Os policiais se dirigiram ao restaurante e solicitaram que a funcionária N. os acompanhasse até a área externa.  

Segundo o documento oficial, os agentes orientaram a funcionária de que o estabelecimento estaria descumprindo a legislação federal ao não assegurar o atendimento preferencial à pessoa com deficiência. 

DECLARAÇÕES DISCRIMINATÓRIAS 

O boletim descreve que, embora a funcionária tenha afirmado ter ciência da lei, ela alegou impossibilidade de agir.  

A declarante relatou às autoridades que, durante a conversa, a funcionária teria se exaltado e gritado frases como “Você que está errada” e “Você não devia trazer seu filho aqui”.  
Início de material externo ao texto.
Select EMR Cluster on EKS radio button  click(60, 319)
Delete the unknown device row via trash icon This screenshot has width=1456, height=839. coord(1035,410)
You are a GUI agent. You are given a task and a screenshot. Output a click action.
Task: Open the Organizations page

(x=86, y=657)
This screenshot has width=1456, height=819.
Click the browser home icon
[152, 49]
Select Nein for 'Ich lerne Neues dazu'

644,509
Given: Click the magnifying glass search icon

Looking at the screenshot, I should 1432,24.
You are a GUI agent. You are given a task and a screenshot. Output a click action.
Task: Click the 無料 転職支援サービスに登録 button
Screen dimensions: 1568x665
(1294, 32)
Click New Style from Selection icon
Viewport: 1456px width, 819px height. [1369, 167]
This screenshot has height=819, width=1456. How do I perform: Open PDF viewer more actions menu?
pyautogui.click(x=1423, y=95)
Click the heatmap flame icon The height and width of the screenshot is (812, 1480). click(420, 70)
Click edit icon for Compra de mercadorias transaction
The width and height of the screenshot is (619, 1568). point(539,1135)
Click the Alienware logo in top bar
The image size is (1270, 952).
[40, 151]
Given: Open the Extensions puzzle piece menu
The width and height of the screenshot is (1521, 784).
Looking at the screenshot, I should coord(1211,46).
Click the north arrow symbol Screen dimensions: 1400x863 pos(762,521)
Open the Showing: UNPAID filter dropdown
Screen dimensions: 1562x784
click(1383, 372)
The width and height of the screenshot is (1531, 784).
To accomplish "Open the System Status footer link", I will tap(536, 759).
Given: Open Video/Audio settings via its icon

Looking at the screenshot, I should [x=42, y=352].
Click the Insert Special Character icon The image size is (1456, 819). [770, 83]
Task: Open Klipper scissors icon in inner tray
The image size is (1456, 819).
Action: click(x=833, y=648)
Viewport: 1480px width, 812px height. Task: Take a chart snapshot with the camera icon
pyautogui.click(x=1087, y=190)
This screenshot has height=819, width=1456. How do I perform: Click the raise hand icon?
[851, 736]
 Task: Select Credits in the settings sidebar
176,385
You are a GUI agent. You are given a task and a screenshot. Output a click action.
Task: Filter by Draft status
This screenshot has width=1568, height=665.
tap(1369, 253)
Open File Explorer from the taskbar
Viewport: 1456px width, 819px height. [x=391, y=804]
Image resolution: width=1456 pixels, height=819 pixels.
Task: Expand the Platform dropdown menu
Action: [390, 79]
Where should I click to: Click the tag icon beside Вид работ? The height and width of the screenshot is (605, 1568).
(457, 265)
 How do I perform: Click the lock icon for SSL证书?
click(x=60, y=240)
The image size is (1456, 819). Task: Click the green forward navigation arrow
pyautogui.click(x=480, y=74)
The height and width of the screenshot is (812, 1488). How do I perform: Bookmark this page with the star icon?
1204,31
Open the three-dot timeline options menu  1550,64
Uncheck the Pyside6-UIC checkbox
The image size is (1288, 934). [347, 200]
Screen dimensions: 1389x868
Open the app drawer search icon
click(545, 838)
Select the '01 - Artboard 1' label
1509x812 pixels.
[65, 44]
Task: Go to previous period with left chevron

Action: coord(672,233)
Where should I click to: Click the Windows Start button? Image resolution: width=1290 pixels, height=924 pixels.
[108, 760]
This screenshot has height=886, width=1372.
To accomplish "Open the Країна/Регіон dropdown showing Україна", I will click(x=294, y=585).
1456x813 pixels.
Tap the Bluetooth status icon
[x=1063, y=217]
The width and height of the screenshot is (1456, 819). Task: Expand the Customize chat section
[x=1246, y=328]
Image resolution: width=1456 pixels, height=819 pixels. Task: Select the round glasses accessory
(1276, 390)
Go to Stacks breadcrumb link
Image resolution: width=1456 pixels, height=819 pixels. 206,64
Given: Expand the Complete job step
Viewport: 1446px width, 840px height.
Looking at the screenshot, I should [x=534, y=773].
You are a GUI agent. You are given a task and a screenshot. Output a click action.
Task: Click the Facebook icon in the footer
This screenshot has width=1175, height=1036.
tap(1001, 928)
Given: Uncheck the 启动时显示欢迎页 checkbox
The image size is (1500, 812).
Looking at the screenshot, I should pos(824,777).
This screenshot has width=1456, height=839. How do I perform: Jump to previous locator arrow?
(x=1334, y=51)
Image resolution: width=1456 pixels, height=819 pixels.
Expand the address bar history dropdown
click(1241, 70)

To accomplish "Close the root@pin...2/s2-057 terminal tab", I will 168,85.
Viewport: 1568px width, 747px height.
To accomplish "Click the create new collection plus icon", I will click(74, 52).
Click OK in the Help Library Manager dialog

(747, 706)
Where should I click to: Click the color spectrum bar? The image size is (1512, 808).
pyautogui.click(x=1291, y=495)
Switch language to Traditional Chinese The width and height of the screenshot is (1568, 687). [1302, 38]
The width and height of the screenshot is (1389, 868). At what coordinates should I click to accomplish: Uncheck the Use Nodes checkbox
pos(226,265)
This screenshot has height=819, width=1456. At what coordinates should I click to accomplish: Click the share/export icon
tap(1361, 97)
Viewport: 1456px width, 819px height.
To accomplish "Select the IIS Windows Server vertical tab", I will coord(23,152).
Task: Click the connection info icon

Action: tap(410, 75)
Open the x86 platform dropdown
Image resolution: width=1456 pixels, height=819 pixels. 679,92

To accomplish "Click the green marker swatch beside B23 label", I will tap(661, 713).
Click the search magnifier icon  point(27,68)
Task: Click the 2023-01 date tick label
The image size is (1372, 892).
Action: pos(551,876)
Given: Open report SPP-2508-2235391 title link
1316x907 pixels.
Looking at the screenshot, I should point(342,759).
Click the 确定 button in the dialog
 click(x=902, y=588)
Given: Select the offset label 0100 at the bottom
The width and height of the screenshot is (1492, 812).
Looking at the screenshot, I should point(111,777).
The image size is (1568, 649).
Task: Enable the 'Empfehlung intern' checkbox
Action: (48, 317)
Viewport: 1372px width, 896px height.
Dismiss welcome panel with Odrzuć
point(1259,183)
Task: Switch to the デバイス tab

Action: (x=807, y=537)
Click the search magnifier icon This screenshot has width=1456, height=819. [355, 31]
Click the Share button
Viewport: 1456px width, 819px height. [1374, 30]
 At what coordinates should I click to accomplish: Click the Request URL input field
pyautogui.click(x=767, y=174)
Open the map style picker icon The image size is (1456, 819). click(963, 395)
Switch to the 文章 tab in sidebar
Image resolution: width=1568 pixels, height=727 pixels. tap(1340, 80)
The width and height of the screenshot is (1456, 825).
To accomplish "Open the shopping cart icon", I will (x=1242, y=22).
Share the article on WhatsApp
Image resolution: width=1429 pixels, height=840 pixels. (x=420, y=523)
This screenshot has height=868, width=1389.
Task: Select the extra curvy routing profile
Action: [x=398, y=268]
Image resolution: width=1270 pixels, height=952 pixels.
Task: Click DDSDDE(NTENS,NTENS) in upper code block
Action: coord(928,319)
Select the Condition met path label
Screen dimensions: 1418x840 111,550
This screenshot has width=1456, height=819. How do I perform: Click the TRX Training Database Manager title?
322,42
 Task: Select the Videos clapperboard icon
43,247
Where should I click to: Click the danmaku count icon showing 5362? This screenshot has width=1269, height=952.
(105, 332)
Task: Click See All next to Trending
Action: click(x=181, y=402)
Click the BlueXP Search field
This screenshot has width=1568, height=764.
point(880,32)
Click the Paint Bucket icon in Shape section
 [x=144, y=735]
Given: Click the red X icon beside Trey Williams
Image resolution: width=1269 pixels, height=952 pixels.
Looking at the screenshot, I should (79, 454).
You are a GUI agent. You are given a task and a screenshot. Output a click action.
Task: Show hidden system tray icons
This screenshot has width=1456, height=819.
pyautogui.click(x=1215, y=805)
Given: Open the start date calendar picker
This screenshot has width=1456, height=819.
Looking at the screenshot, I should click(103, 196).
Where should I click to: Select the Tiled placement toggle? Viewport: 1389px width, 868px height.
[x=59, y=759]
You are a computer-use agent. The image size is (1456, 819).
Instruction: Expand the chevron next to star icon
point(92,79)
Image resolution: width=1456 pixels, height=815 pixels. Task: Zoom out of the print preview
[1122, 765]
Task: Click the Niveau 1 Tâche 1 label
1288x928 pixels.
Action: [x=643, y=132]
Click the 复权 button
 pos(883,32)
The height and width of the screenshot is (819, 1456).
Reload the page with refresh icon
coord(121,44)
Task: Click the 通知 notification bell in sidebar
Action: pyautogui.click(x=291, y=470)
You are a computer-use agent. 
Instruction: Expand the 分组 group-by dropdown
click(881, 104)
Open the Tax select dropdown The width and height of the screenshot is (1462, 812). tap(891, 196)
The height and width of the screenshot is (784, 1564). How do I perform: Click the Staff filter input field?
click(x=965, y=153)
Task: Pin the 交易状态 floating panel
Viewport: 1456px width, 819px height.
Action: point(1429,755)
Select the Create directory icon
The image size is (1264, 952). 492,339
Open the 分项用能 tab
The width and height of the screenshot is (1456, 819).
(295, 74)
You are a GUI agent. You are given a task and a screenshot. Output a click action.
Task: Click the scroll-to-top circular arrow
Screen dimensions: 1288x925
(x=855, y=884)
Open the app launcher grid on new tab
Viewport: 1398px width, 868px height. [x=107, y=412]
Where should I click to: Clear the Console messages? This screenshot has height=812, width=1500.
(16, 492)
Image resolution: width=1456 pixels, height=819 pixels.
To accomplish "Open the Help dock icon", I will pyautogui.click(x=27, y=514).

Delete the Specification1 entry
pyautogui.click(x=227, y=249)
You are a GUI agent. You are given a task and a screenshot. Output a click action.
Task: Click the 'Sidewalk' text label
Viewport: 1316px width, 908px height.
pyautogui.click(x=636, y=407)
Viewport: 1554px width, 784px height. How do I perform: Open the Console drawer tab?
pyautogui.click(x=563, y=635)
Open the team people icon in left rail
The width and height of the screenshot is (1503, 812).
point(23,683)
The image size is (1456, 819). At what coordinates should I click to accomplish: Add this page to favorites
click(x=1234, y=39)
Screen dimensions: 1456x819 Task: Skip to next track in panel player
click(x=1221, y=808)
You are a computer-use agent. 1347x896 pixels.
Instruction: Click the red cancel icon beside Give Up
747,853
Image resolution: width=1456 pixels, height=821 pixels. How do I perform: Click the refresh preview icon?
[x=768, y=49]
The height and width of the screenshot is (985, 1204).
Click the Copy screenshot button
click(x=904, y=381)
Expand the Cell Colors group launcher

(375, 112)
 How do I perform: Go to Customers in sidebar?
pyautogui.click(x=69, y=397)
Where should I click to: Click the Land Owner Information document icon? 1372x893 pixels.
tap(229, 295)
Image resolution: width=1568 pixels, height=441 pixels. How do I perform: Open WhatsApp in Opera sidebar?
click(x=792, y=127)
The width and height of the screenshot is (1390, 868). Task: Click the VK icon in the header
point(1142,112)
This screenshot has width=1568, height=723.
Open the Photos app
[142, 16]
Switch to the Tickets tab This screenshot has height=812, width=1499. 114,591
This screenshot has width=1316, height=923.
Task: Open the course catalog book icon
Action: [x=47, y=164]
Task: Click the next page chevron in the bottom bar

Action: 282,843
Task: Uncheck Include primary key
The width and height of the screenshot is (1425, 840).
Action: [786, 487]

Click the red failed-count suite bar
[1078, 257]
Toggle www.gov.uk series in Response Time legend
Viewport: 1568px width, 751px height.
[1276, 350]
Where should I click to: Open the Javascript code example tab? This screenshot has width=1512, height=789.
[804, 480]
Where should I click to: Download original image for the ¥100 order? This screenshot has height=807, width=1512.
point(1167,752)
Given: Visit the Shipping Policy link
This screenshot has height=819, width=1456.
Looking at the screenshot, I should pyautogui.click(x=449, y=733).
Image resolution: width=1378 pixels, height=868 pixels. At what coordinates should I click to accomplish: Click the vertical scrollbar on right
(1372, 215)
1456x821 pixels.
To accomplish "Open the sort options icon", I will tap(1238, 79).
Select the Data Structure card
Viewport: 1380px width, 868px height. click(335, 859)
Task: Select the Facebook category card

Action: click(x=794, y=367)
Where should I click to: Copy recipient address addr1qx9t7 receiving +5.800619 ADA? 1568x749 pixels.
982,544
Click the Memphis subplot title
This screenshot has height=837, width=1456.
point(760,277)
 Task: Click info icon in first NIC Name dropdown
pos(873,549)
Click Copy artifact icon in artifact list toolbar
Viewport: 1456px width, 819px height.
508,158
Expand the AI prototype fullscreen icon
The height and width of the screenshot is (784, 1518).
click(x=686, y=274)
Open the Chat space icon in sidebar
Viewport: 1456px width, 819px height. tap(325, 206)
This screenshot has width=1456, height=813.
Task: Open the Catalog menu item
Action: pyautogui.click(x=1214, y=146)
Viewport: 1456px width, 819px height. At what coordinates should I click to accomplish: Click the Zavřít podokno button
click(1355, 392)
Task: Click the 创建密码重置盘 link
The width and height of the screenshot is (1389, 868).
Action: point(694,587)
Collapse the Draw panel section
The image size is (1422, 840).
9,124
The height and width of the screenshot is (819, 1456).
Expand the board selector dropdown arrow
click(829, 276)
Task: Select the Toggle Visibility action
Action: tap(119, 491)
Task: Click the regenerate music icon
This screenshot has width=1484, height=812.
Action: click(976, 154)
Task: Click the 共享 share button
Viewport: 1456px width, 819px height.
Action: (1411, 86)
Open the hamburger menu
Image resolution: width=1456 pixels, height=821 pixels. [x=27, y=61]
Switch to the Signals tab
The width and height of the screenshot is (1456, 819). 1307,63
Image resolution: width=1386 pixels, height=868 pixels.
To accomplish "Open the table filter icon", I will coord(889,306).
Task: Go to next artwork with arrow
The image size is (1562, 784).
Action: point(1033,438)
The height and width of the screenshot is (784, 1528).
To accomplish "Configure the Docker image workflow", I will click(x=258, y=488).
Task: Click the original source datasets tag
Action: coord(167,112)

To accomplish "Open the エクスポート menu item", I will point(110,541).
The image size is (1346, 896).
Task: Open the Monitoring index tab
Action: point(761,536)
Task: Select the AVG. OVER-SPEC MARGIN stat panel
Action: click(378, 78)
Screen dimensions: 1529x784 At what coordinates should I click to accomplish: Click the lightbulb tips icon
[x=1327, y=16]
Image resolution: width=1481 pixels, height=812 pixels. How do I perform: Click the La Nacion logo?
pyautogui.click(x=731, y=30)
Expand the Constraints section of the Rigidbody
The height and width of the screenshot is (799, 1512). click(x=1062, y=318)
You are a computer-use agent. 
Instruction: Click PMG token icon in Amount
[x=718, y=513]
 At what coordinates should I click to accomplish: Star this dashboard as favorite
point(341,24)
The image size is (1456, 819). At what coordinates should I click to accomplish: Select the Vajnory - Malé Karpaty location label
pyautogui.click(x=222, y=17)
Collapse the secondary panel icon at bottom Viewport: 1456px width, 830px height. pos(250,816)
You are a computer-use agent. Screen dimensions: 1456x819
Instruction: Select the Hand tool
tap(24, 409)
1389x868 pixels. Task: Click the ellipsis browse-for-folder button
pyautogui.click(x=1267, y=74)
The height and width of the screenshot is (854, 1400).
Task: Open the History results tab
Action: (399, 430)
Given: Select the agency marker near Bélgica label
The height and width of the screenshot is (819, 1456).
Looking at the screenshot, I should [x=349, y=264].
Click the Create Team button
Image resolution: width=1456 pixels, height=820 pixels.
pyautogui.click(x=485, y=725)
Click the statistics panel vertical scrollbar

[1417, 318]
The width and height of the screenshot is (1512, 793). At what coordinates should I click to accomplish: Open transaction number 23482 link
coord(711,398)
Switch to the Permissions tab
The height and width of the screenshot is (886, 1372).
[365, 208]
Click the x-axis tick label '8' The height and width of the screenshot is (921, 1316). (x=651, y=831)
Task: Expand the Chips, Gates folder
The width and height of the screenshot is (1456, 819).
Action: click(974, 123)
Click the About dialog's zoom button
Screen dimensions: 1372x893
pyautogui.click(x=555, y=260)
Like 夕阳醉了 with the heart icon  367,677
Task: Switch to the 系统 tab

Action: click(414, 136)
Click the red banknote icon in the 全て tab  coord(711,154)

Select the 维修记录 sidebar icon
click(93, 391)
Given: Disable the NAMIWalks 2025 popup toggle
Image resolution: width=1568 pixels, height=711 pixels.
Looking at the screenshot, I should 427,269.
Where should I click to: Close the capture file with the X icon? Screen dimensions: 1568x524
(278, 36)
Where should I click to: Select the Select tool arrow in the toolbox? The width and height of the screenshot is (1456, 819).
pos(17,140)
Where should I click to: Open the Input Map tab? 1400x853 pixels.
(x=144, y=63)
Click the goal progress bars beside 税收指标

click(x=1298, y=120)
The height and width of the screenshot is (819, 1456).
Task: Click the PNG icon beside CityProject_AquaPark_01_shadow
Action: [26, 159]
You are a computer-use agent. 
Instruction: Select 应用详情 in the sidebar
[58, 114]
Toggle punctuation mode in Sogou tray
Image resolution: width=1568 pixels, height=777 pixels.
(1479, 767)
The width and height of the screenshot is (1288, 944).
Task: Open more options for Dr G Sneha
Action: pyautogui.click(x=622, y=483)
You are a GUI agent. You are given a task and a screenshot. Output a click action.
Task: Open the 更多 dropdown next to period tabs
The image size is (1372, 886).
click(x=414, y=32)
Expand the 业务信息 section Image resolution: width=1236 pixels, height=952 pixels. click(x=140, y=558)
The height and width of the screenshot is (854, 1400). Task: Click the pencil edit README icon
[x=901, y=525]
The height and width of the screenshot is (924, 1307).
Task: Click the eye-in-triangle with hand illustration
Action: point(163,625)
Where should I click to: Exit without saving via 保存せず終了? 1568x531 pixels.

A mãe da criança interpretou tais declarações como discriminatórias e direcionadas diretamente à condição de deficiência de seu filho. 

REGISTRO E INVESTIGAÇÃO 

Ainda durante a ocorrência, uma segunda gerente, identificada como A., compareceu à área externa e afirmou desconhecer os fatos.  

A Polícia Militar conteve a situação após a exaltação emocional das partes envolvidas, mas as responsáveis pelo estabelecimento optaram por não se manifestar formalmente para a coleta de declarações no momento da abordagem. 

O caso foi formalmente registrado como crime consumado com base no artigo 88 da Lei 13.146/15, que institui o Estatuto da Pessoa com Deficiência.  

A mãe manifestou o desejo de prosseguir com os trâmites legais cabíveis, citando o extremo constrangimento sofrido por ela e pelo filho.